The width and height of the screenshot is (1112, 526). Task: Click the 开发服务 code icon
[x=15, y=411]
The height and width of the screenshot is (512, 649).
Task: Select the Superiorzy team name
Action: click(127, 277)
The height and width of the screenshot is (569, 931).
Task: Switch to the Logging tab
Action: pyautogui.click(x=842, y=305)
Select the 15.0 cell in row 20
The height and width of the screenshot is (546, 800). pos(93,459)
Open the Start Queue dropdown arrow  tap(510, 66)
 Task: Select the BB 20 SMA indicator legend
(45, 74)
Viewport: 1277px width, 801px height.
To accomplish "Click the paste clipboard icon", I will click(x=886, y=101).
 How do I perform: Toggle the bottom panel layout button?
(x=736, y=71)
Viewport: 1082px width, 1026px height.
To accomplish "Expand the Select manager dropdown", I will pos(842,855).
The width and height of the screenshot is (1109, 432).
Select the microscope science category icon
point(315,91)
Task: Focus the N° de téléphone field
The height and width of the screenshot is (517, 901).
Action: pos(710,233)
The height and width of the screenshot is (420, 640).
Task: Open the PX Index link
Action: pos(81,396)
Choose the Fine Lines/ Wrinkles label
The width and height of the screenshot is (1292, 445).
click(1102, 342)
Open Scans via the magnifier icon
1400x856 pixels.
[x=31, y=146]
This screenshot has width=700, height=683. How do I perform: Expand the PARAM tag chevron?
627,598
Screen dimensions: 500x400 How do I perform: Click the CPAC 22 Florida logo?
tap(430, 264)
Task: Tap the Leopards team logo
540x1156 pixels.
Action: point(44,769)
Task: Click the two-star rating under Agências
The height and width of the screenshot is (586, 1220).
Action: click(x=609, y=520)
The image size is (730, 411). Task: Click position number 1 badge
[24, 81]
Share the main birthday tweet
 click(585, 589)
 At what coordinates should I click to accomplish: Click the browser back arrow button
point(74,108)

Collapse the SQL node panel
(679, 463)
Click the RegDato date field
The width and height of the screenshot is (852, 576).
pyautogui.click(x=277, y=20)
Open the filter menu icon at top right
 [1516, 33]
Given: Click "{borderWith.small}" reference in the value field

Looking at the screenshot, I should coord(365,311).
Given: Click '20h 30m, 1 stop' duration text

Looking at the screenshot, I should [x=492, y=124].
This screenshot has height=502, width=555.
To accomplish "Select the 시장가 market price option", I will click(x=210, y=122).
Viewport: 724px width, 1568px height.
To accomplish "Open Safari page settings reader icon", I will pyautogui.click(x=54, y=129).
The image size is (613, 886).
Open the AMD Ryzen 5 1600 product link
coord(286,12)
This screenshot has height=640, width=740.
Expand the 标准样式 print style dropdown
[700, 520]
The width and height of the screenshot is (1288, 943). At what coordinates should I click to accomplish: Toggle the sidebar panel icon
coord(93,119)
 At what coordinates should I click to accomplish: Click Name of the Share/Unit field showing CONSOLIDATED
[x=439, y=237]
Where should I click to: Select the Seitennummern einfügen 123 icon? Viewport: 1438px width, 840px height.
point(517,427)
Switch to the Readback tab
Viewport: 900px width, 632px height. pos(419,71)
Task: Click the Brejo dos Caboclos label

▶ _EXERCISE DETAILS_
All of the records need to be transcribed exactly.

▶ _YOUR RESPONSE_
The width and height of the screenshot is (1112, 526). Task: Click the 开发服务 code icon
[x=15, y=411]
The height and width of the screenshot is (512, 649).
Task: Select the Superiorzy team name
Action: click(127, 277)
The height and width of the screenshot is (569, 931).
Task: Switch to the Logging tab
Action: pyautogui.click(x=842, y=305)
Select the 15.0 cell in row 20
The height and width of the screenshot is (546, 800). pos(93,459)
Open the Start Queue dropdown arrow  tap(510, 66)
 Task: Select the BB 20 SMA indicator legend
(45, 74)
Viewport: 1277px width, 801px height.
To accomplish "Click the paste clipboard icon", I will click(x=886, y=101).
 How do I perform: Toggle the bottom panel layout button?
(x=736, y=71)
Viewport: 1082px width, 1026px height.
To accomplish "Expand the Select manager dropdown", I will pos(842,855).
The width and height of the screenshot is (1109, 432).
Select the microscope science category icon
point(315,91)
Task: Focus the N° de téléphone field
The height and width of the screenshot is (517, 901).
Action: pos(710,233)
The height and width of the screenshot is (420, 640).
Task: Open the PX Index link
Action: pos(81,396)
Choose the Fine Lines/ Wrinkles label
The width and height of the screenshot is (1292, 445).
click(1102, 342)
Open Scans via the magnifier icon
1400x856 pixels.
[x=31, y=146]
This screenshot has width=700, height=683. How do I perform: Expand the PARAM tag chevron?
627,598
Screen dimensions: 500x400 How do I perform: Click the CPAC 22 Florida logo?
tap(430, 264)
Task: Tap the Leopards team logo
540x1156 pixels.
Action: point(44,769)
Task: Click the two-star rating under Agências
The height and width of the screenshot is (586, 1220).
Action: click(x=609, y=520)
The image size is (730, 411). Task: Click position number 1 badge
[24, 81]
Share the main birthday tweet
 click(585, 589)
 At what coordinates should I click to accomplish: Click the browser back arrow button
point(74,108)

Collapse the SQL node panel
(679, 463)
Click the RegDato date field
The width and height of the screenshot is (852, 576).
pyautogui.click(x=277, y=20)
Open the filter menu icon at top right
 [1516, 33]
Given: Click "{borderWith.small}" reference in the value field

Looking at the screenshot, I should coord(365,311).
Given: Click '20h 30m, 1 stop' duration text

Looking at the screenshot, I should [x=492, y=124].
This screenshot has height=502, width=555.
To accomplish "Select the 시장가 market price option", I will click(x=210, y=122).
Viewport: 724px width, 1568px height.
To accomplish "Open Safari page settings reader icon", I will pyautogui.click(x=54, y=129).
The image size is (613, 886).
Open the AMD Ryzen 5 1600 product link
coord(286,12)
This screenshot has height=640, width=740.
Expand the 标准样式 print style dropdown
[700, 520]
The width and height of the screenshot is (1288, 943). At what coordinates should I click to accomplish: Toggle the sidebar panel icon
coord(93,119)
 At what coordinates should I click to accomplish: Click Name of the Share/Unit field showing CONSOLIDATED
[x=439, y=237]
Where should I click to: Select the Seitennummern einfügen 123 icon? Viewport: 1438px width, 840px height.
point(517,427)
Switch to the Readback tab
Viewport: 900px width, 632px height. pos(419,71)
Task: Click the Brejo dos Caboclos label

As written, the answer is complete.